Question about .pdf viruses/Adobe exploits

Discussion in 'Tech Talk' started by Drjones, Feb 22, 2010.

  1. Drjones

    Drjones

    Messages:
    6,157
    Likes Received:
    57
    Joined:
    Sep 28, 2002
    Location:
    CA, just outside the United States
    I'm sure you guys have heard about the Adobe/.pdf exploit and the recommendation that you update Adobe Reader to ward off any possible attacks.

    Is this an exploit inherent in Adobe or the .pdf format? More importantly, can this security issue be avoided altogether by using a different .pdf reader such as FoxIt?


    Thanks!
     
  2. 9mmXRAY

    9mmXRAY IDPA MW2 GSSF

    Messages:
    611
    Likes Received:
    0
    Joined:
    Feb 20, 2010
    Location:
    Central Florida

    Its normally an exploited security certificate and binded to the PDF file... using another program will only open up new exploits to you that adobe has solved.
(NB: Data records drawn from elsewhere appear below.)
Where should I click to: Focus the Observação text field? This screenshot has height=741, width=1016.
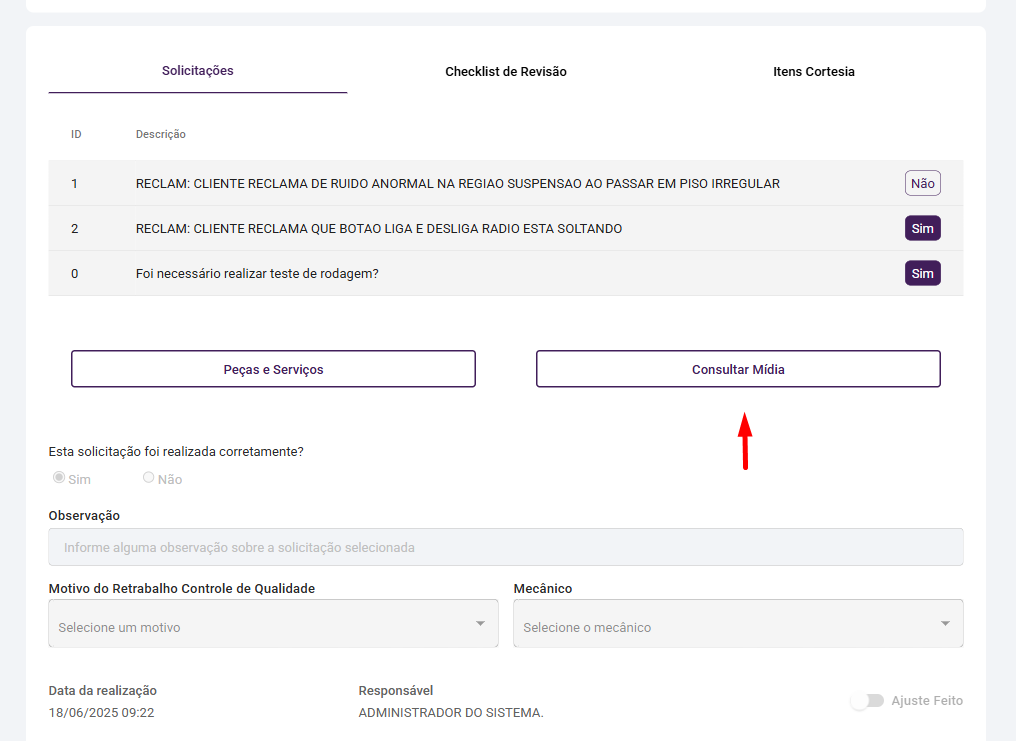(506, 547)
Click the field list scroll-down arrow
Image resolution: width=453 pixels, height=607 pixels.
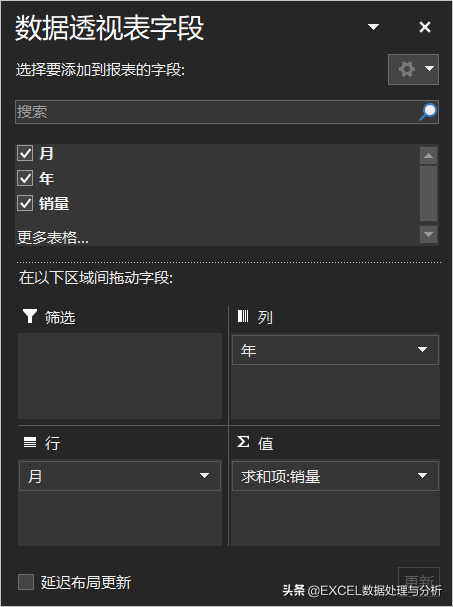(x=428, y=234)
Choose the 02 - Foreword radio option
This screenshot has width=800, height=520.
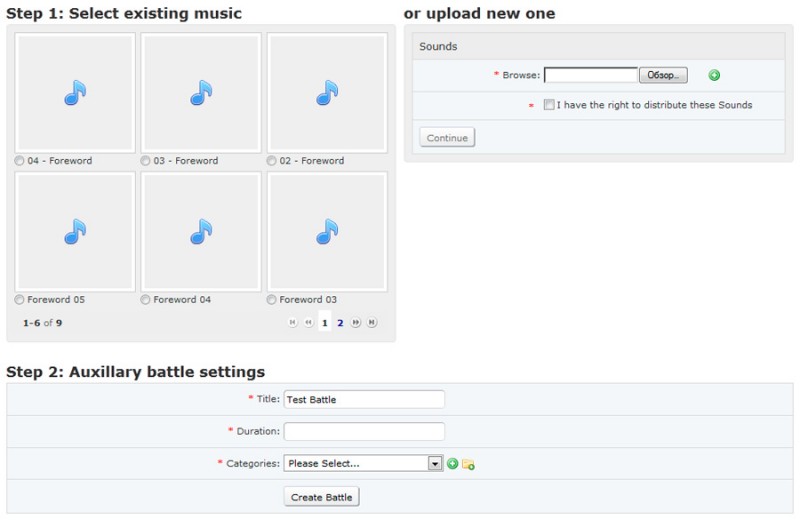coord(271,161)
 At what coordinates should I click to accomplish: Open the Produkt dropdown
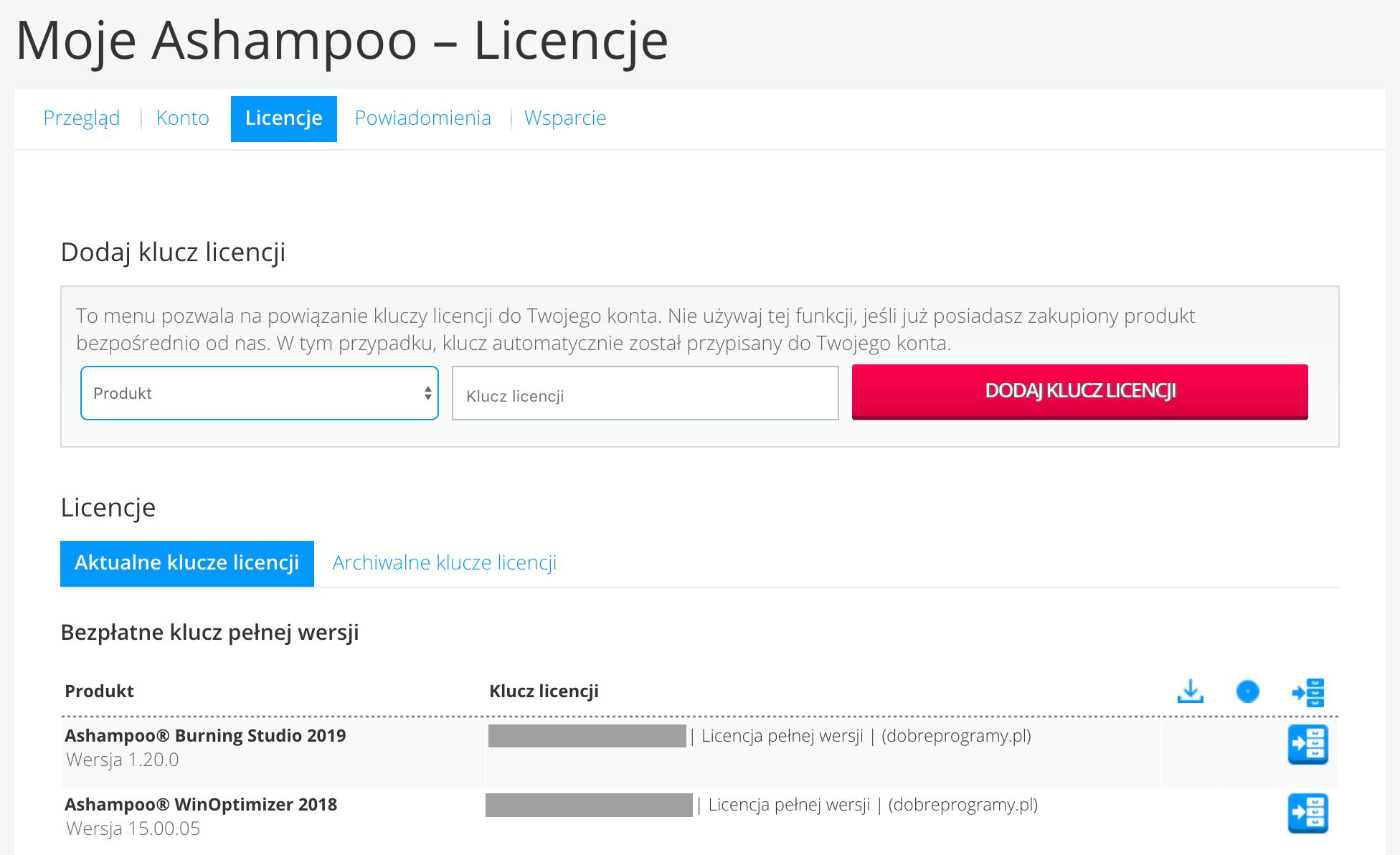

    Think of it like this its a clone. which on the outside looks like a cop... but inside he's just a crook.

    Also remember... You need the windows firewall, Windows defender, an accredited anti-virus software and at least 2 types of accredited Anti-spyware and you should be good to go as long as your updating.

    But even then... things will make it through... thats when you Boot to safe mode and run your Anti-spy/Virus software off network.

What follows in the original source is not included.